5.8.1 Lack of Controls As this pilot study is contextual, it exhibits both the strengths and drawbacks of this methodology. One such drawback in this case is the lack of any formal control group; that is, one or more sections of the course in which some other toolset and pedagogical approach was used. Unfortunately this type of experiment has thus far been infeasible in the context of PDAL. As such, two important questions remain unanswered as regards the efficacy of our tools and teaching strategies. First it is unclear whether one factor or multiple factors in combination are responsible for the results presented above. As noted in Hewett et al [2005], a weakness of conceptual methodologies is the fact that, the further one moves away from the controlled laboratory situation the more difficult it becomes to establish a clear unambiguous set of relationships that support valid conclusions.

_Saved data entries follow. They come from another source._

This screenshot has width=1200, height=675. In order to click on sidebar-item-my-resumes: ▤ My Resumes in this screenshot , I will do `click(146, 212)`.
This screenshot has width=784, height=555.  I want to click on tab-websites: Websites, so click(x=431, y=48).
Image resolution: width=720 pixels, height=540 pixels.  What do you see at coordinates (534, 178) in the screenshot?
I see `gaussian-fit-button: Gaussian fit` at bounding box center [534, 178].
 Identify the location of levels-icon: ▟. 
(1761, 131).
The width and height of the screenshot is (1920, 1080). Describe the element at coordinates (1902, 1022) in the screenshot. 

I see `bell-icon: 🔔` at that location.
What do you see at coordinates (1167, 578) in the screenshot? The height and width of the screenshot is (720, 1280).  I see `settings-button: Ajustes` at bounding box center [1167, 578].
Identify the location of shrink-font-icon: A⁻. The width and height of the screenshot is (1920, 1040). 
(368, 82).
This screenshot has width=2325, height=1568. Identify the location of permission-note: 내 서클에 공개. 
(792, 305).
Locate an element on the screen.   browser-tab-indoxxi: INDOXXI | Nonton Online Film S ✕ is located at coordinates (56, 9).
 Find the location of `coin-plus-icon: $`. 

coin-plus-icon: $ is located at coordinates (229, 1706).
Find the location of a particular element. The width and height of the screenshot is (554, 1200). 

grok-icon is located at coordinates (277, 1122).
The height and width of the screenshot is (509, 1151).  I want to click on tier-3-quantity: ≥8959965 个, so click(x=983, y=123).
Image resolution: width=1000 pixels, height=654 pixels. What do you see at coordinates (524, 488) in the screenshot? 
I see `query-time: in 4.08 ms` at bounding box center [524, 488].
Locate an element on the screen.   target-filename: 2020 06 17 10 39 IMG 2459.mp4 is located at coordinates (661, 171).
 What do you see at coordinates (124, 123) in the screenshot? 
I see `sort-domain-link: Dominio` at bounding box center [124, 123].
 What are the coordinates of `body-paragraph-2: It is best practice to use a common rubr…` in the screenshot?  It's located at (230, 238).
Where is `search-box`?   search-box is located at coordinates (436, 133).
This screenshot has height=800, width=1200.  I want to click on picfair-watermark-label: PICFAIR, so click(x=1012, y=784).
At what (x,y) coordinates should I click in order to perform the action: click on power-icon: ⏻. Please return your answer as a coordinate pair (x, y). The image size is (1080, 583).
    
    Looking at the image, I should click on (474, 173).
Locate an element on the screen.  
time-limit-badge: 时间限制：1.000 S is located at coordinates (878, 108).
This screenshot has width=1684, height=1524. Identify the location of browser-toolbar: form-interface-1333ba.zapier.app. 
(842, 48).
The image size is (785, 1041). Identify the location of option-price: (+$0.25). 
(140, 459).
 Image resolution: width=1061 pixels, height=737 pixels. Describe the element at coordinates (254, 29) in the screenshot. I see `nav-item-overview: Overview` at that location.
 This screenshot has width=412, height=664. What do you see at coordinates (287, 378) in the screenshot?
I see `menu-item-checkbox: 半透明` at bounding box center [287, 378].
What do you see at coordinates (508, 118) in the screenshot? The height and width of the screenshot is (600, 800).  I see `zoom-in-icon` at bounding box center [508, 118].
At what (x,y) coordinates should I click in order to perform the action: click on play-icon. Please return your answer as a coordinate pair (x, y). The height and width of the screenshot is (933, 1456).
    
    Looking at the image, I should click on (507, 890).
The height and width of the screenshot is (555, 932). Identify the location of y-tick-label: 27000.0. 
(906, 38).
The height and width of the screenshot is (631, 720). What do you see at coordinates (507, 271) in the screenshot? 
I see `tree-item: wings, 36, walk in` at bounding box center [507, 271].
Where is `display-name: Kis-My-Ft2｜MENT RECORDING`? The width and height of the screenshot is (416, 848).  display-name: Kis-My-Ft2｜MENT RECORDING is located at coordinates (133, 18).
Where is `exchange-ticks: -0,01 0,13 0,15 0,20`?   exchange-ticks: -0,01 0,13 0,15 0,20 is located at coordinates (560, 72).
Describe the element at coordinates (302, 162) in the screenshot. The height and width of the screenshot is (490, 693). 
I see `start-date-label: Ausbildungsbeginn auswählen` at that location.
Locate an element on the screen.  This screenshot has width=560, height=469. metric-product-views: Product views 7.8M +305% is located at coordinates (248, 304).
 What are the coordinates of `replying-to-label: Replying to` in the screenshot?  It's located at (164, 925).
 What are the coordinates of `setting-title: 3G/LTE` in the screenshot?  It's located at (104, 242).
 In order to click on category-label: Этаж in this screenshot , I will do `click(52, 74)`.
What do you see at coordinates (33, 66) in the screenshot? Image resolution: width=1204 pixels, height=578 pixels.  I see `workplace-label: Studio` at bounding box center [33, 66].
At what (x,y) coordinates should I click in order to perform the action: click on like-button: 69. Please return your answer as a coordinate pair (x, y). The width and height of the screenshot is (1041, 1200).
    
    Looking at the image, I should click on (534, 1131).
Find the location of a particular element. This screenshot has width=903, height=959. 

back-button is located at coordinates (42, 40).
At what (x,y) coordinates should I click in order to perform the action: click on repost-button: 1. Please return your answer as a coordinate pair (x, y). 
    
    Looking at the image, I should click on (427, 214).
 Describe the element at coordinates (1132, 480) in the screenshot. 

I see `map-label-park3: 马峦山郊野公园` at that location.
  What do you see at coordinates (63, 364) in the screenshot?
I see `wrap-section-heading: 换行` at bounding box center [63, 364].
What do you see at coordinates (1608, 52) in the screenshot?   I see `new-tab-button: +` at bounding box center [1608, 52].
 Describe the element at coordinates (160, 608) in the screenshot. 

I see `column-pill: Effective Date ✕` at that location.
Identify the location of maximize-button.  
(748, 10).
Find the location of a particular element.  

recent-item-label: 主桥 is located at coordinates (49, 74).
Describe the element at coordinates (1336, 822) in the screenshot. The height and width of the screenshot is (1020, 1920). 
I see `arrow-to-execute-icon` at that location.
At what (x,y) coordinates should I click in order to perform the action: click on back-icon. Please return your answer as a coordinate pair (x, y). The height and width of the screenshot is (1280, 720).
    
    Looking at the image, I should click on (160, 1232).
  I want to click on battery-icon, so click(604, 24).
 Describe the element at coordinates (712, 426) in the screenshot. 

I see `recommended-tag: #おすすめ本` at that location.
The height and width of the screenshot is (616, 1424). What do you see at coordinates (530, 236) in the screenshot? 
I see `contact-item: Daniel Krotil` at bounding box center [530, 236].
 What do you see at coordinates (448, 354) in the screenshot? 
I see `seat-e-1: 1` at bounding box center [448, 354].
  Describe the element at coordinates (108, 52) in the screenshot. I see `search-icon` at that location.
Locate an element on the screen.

Thus, in our study, students’ gains in self-efficacy and performance may well be due to a number of factors: the selected tools, the pedagogical philosophy, the assignments and exercises, the public critiques—all of which are rather unique in computer science education—or some complex combination of one or more of these. Additionally, it is unclear to what degree students’ measured progress was due to our approach or to other (external) factors; e.g., outside exposure to programming, or learning accomplished in other classes. As

Turner [2007] states:

It is difficult to precisely tell the effect of the presence of a technology and methodology, since there is no way to observe a creative process then ‘rewind’ it, insert the new technology and methodology, press ‘play’ and compare the results. The difference must be subjective, at least at small and medium scales of deployment. By using the term ‘prefer’, I have chosen one factor that could be said to represent an improvement in the creative process—that the creative worker prefers it. Other questions I could have chosen are, for example, whether the tools or methodologies made the process ‘quicker’, ‘cheaper’, ‘more prize-winning’, and so on, but these are difficult to evaluate in the context of interactive art at small or medium scales.

5.8.2 Participants A further potential source of bias in the study was the fact that participants were from a narrow and non-representative demographic (specifically university and graduate students at two top-tier universities). Thus, it is unclear whether the effects noted would generalize to other demographic groups, still less so for under-represented groups [Plass et al. 2007].

Further, all participants in the study self-selected by enrolling in the course and consenting to participate in the study. As the course was not required, it is likely that participants had at least some prior motivation for learning the material in question, casting further doubt on the generalizability of our results.

5.8.2 Experimenter As is often the case in contextual studies of this kind, the course instructor and software creator was also the author of the study and clearly influenced participants’

experience of both the tools and teaching. As mentioned previously (See Chapter 3:

Generative Pedagogy), this helped to facilitate the adaptive character of the course, as pace and direction were adjusted based on feedback about both the tools and the materials. It is unclear whether a course taught by a different instructor, specifically one less familiar with these tools, would yield similar results.

5.8.2 Software Similarly, as is often the case in contextual studies of this kind, the software being evaluated was modified throughout the course of the study. Several bug fixes, and even a number of features requests were accommodated over the course of the semester, thus introducing another potentially confounding factor to the study.